▶ [The task] Please give every record below again exactly, and keep the pictures out.

(Beginning of Given information)

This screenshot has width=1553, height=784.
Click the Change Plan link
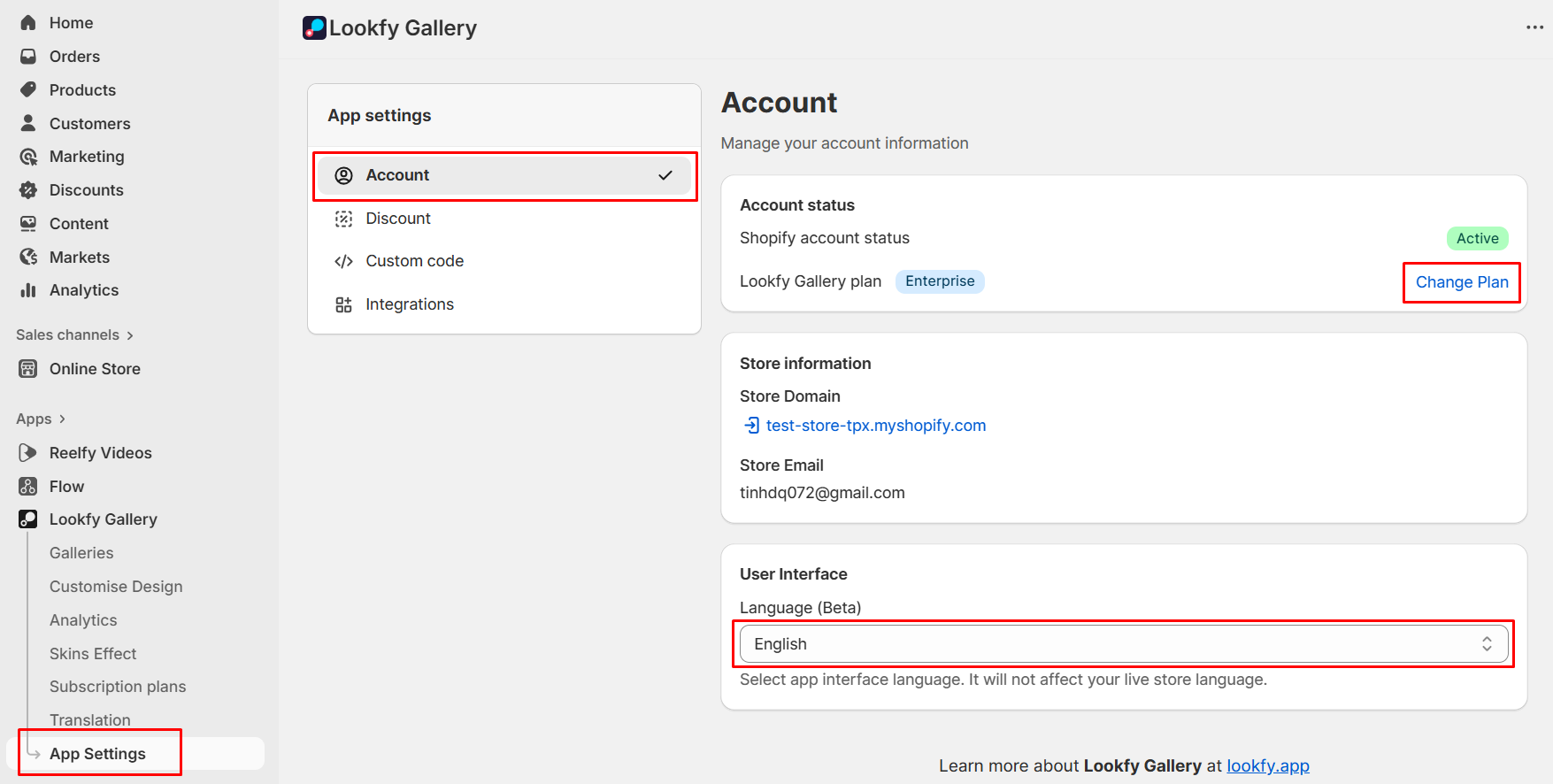tap(1461, 282)
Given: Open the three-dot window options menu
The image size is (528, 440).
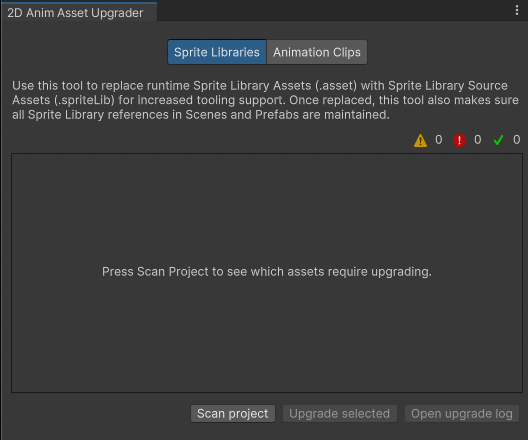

(End of Given information)

▶ [Answer space]
This screenshot has width=1553, height=784.
Click the Change Plan link
tap(1461, 282)
Given: Open the three-dot window options menu
The image size is (528, 440).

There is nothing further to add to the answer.